Matt didn't look like the pictures in the news.
We first met in the winter of 2017 in a metal Quonset hut in the Afghan desert. The first thing I noticed about Matt was his beard: Like the other special operations forces, Matt and his team enjoyed relaxed grooming standards.
After nearly four months, that had translated into a flowing blonde beard that nearly reached his chest. Along with his tall frame, he could have been mistaken for Thor in drab olive camouflage.
I was new to southern Afghanistan, where Marines had been redeployed in 2017 to stem Taliban advances on Helmand Province.
Before the 300-strong Marine contingent returned, the Afghan government had relied on U.S. Army Special Forces Operational Detachment Alpha (ODA) teams like Matt's to repeatedly deploy to hold the Taliban at bay.
The Marines that preceded me had developed a close relationship with Matt's ODA team. As Marines targeted Taliban foot soldiers with drones and strafing gun runs on the dusty, pockmarked roads during the day, Matt's ODA team paired with Afghan special operations forces to target Taliban mid-level leaders in their operation centers—colloquially known as "watoks"—as they retired for the evening.

Usually, this meant a nighttime insert into a nearby field using helicopters, swift raids to capture or kill fighters in the mud compounds on the objective, and a hasty extract before Taliban forces could mount reinforcements.
We worked closely with Matt, who was an 18F Special Forces Intelligence Sergeant, to develop compounds of interest for Matt's team to strike.
But at the end of the day, the targets were Matt's decision. It was his responsibility to decide who lived or died.

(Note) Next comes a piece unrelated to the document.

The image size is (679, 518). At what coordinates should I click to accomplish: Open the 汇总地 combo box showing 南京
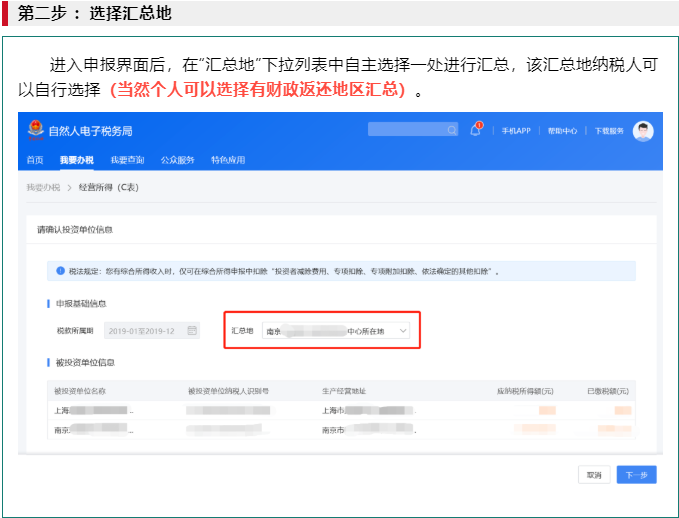pyautogui.click(x=335, y=330)
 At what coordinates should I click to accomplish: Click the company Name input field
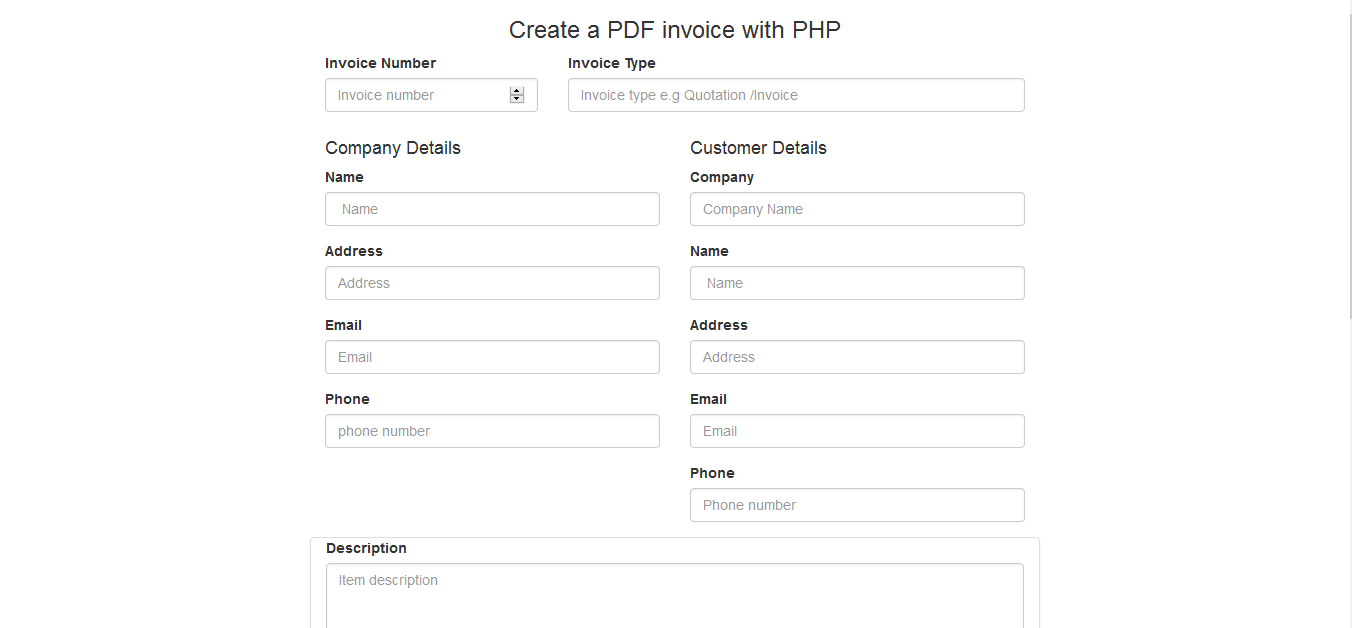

As an 18F, Matt would go out on each raid, write his team's intelligence reports, grab a few hours of sleep and then begin planning the next operation. Matt's understanding of the Helmand terrain and intelligence operations was unparalleled but he didn't have the manpower or resources that a larger military unit enjoyed.

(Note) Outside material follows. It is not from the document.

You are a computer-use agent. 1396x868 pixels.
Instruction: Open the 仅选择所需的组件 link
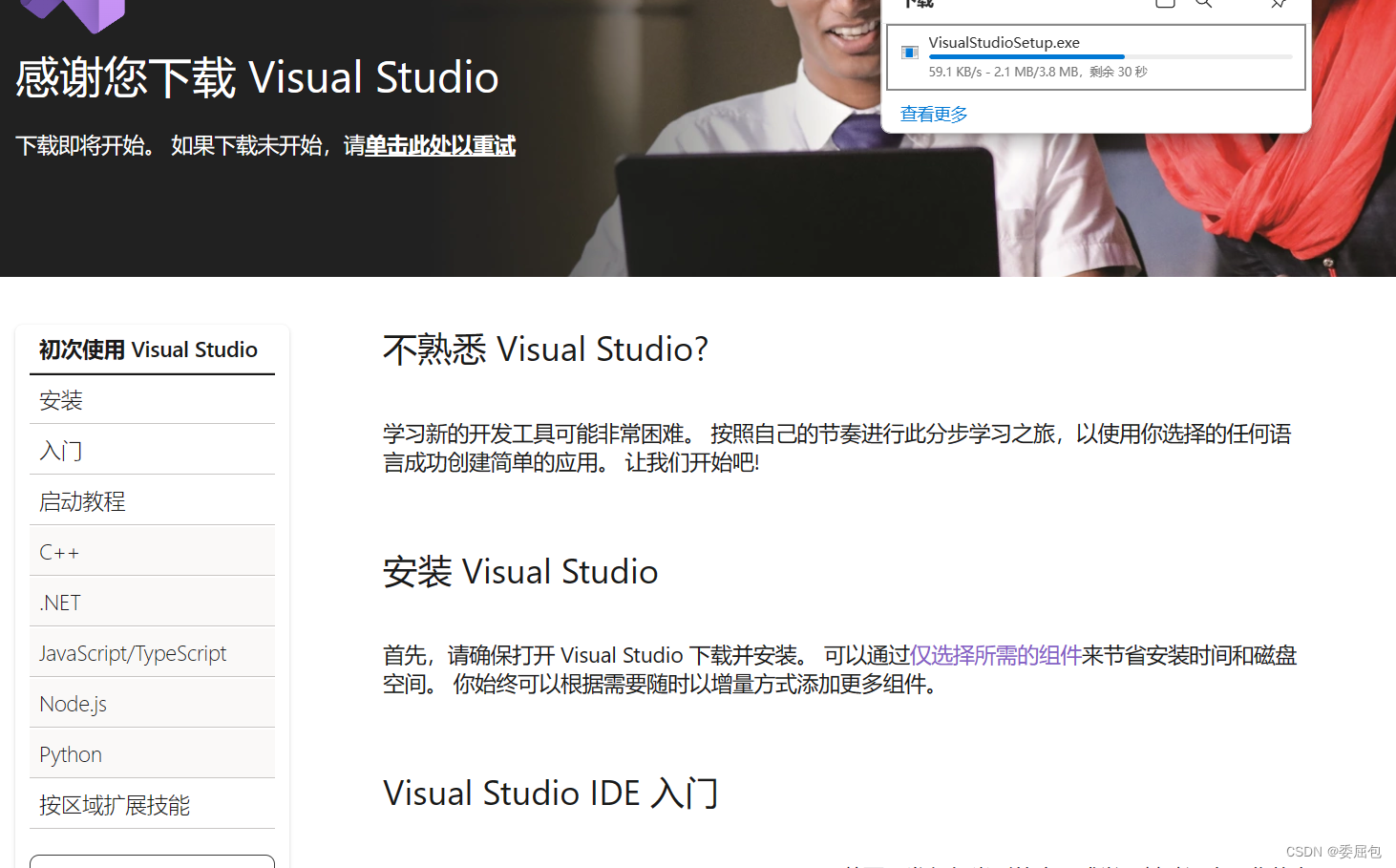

So every few weeks, he visited our postage stamp compound. He would amble around our operations center, ducking under the plywood overhangs while discussing drone coverage and communications intercepts with our intelligence specialists.
He awed us—most of us were on our first deployment to Afghanistan and Matt had served in combat multiple times and had fought the Taliban on the ground. Most of us had just seen them as we conducted air strikes through grainy ISR feeds.

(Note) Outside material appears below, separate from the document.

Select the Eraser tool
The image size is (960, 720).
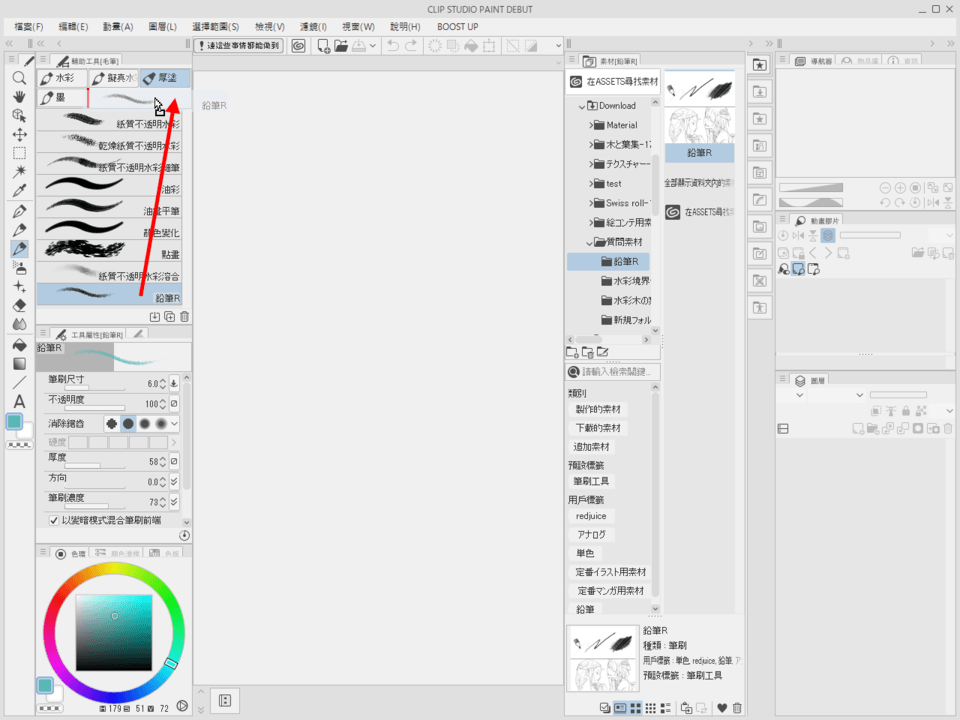coord(19,305)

Matt was eager to teach but despite his experience, was just as willing to learn from our Marines who could explain how the Taliban communicated or discuss the source coverage of our Taliban spies.
Then he would leave our compound, don his body armor and night vision goggles, and go out on the objective as we watched from the relative safety of our compound in the desert.
After one successful raid we collaborated on, he sent a message to us: "that was a good one, let's find more like those." And so we did. And he went back out again. Night after night, week after week.
Several months into my deployment, Matt and his team returned home in February 2018. A new team replaced his. Business continued as usual: Violence without purpose.
The Taliban lobbed rockets at our base and the ODA team we were co-located with—we responded with air strikes.
After they targeted our Afghan partner checkpoints in the evening, we targeted them with HIMARs rockets during the day. And the new ODA team increased their operational tempo in a national campaign effort to pressure the Taliban into negotiating.
A three-day national ceasefire brought hope in June, but continued fighting in July dashed reconciliation efforts with the Taliban. In August 2018 during a night raid in northern Helmand, a member of the new ODA team, Reymund Transfiguracion, died in an IED strike after rushing to save a wounded Afghan soldier.
The compound had been booby-trapped. Yet the ODAs kept going on raids, week after week.

In October 2018, I prepared to come home: Despite all of the air strikes and rockets we fired (and the vehicle-borne IEDs, ambushes and insider attacks the Taliban attempted) nothing had changed.
Our deployment had been eleven months, long enough for yet another ODA team to rotate into Helmand. After one deployment, I was dispirited and jaded. I was done with Afghanistan and the Marine Corps.
As I monitored chat and emails in our intelligence operations center days before leaving, I saw a familiar name sending plans for upcoming operations in southern Afghanistan: "MLivelsberger."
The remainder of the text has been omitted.